Neither 6 nor 24 h exposure to 100 pM or 100 nM sOT had an effect on NPC viability as assessed by either PI (Fig 3) or CC-3 immunocytochemistry (Fig 4). However, the overall proportion of PI+ NPCs were significantly lower at the 24 h compared to the 6 h time point (F (1, 12) = 14, **p = 0.003, η2 = 0.49)

Fig 3

No difference in NPC death at the end of oxytocin treatment.

Scatter plots showing the proportion of dead NPCs after treament with either 0, 100 pM, or 100 nM oxytocin for either 6 or 24 h, as noted. NPC death was quantified with PI staining. 2-way ANOVA analysis did not show a difference either with oxytocin treatment (F (2,12) = 0.59, p = 0.58, η2 = 0.04) or a treatment*time interaction (F (2, 12) = 0.66, p = 0.53, η2 = 0.04). However, there was a significant effect of time (F (1, 12) = 14, *p = 0.003, η2 = 0.49) with a lower rate of NPC death at 24h compared to 6h. Data are expressed as mean ± S.E.M from three biologically independent NPC cultures.

Fig 4

No difference in NPC apoptosis at the end of oxytocin treatment.

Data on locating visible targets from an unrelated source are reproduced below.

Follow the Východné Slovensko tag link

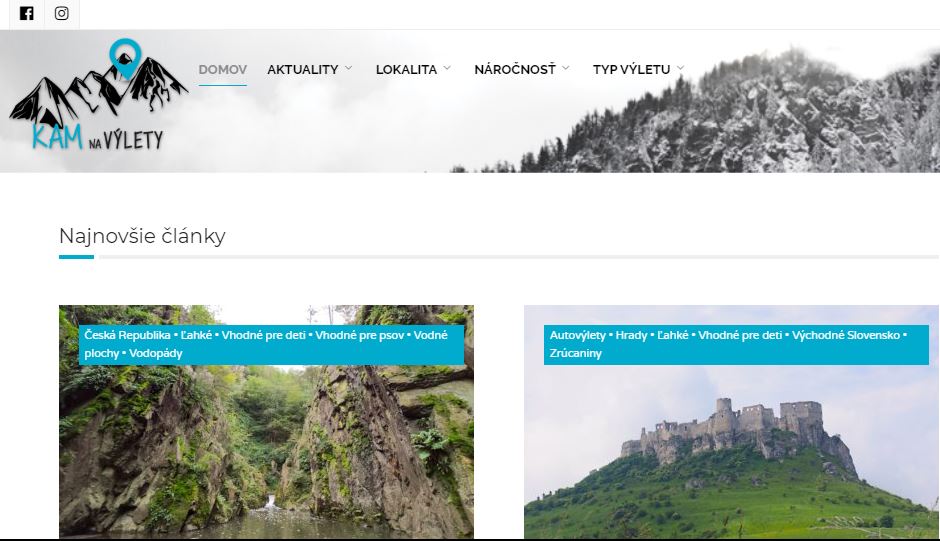click(x=846, y=335)
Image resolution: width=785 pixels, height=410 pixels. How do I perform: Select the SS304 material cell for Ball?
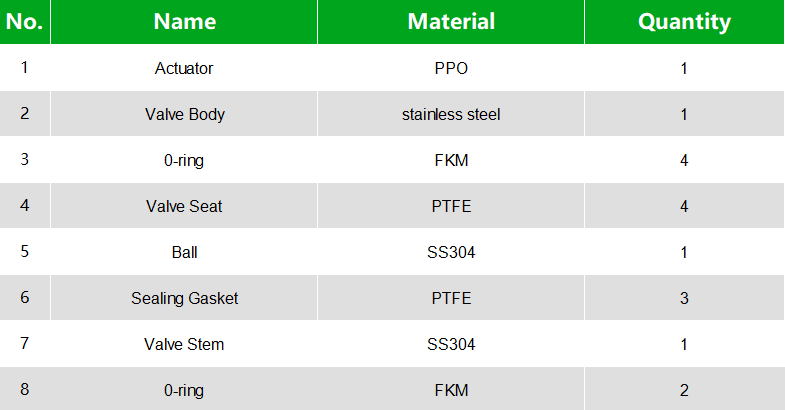[451, 252]
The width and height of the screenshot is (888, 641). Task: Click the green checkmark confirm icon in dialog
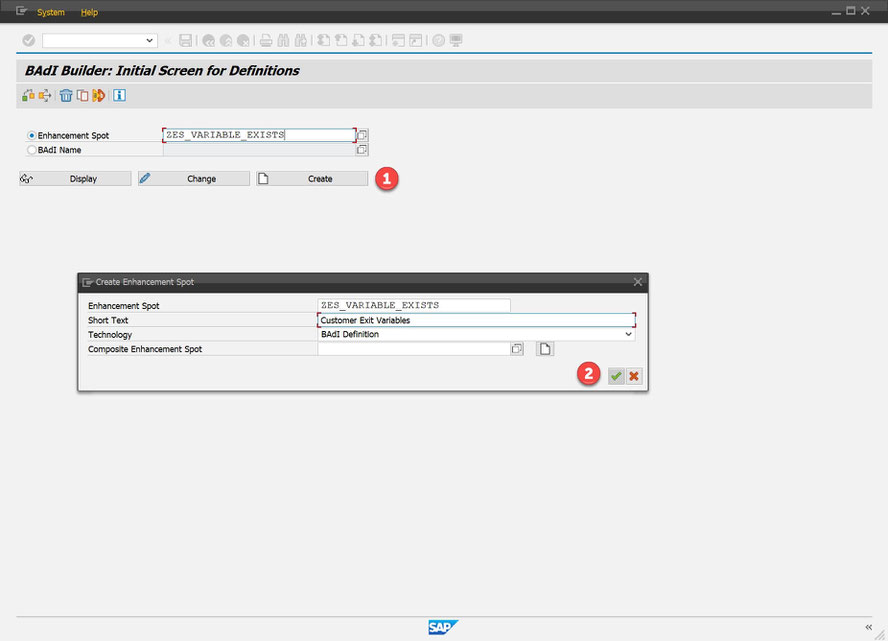point(616,376)
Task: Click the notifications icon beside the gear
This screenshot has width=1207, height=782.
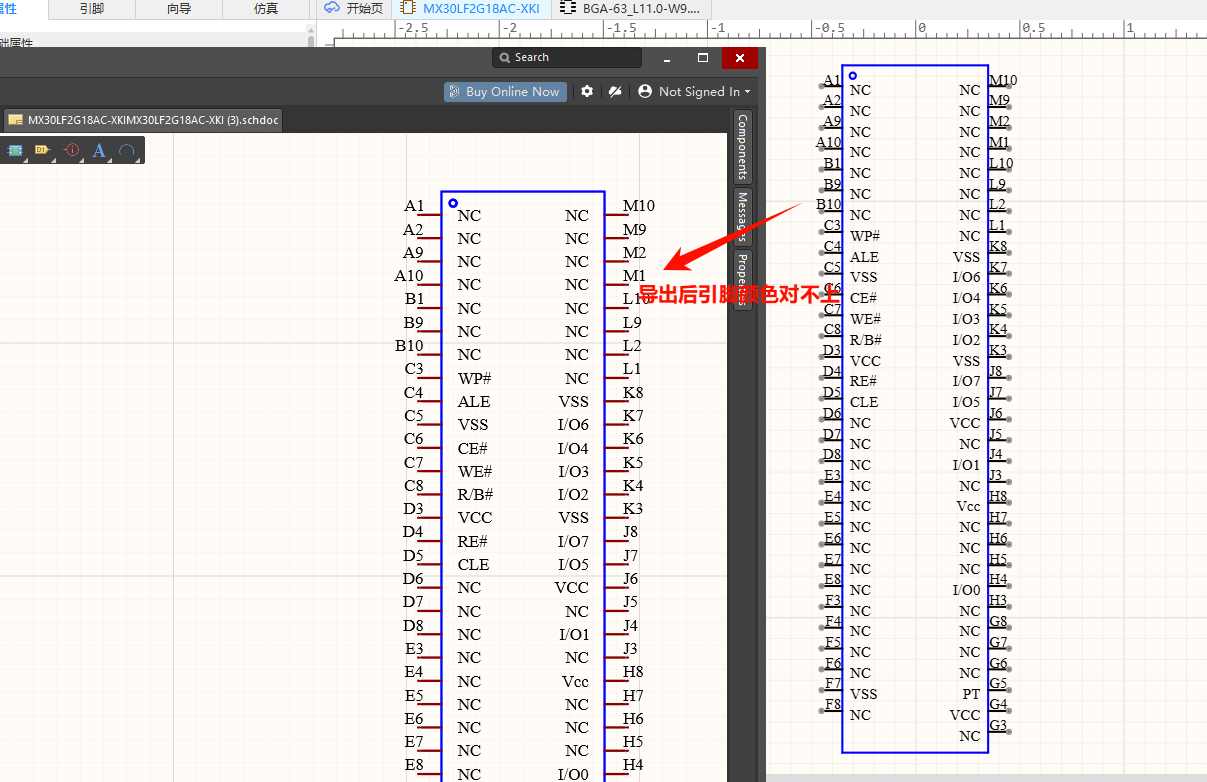Action: (x=615, y=91)
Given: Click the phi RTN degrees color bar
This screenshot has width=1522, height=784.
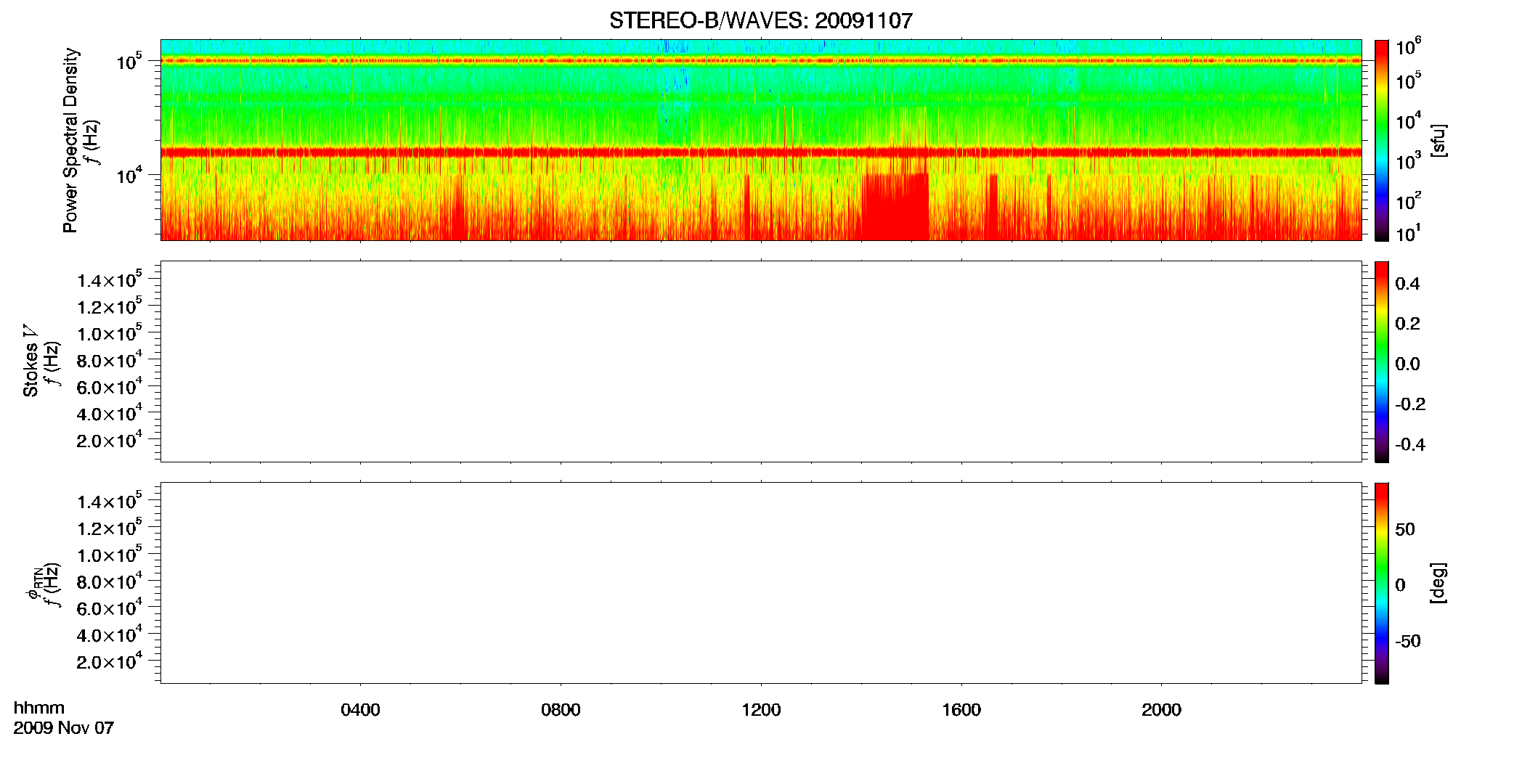Looking at the screenshot, I should coord(1382,583).
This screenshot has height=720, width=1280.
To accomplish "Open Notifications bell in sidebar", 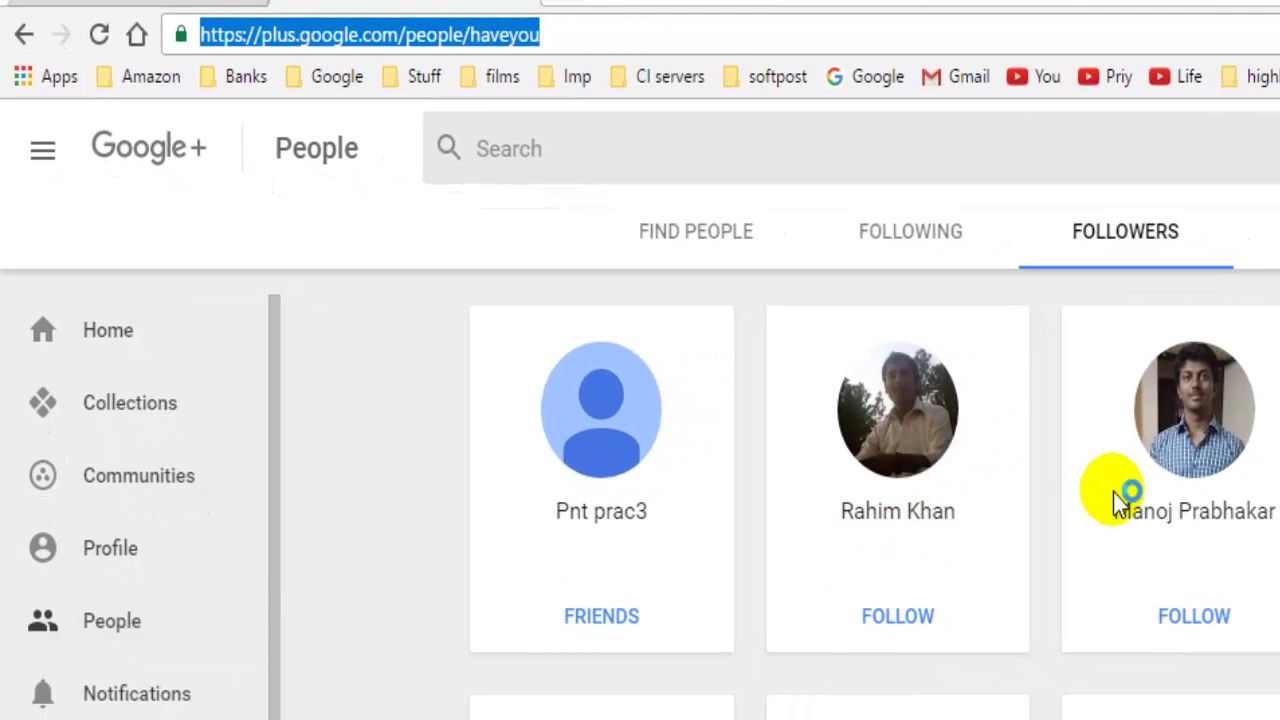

Scatter plots showing the proportion of apoptotic NPCs after treament with either 0, 100 pM, or 100 nM oxytocin for either 6 or 24 h, as noted. Apoptosis of NPCs was quantified with cleaved caspase-3 immunocytochemistry. 2-way ANOVA analysis did not show a significant difference either with oxytocin treatment (F (2,12) = 0.21, p = 0.81, η2 = 0.03), time (F (1, 12) = 2, p = 0.18, η2 = 0.14) or a treatment*time interaction (F (2, 12) = 0.043, p = 0.96, η2 = 0.006). Data are expressed as mean ± S.E.M from three biologically independent NPC cultures.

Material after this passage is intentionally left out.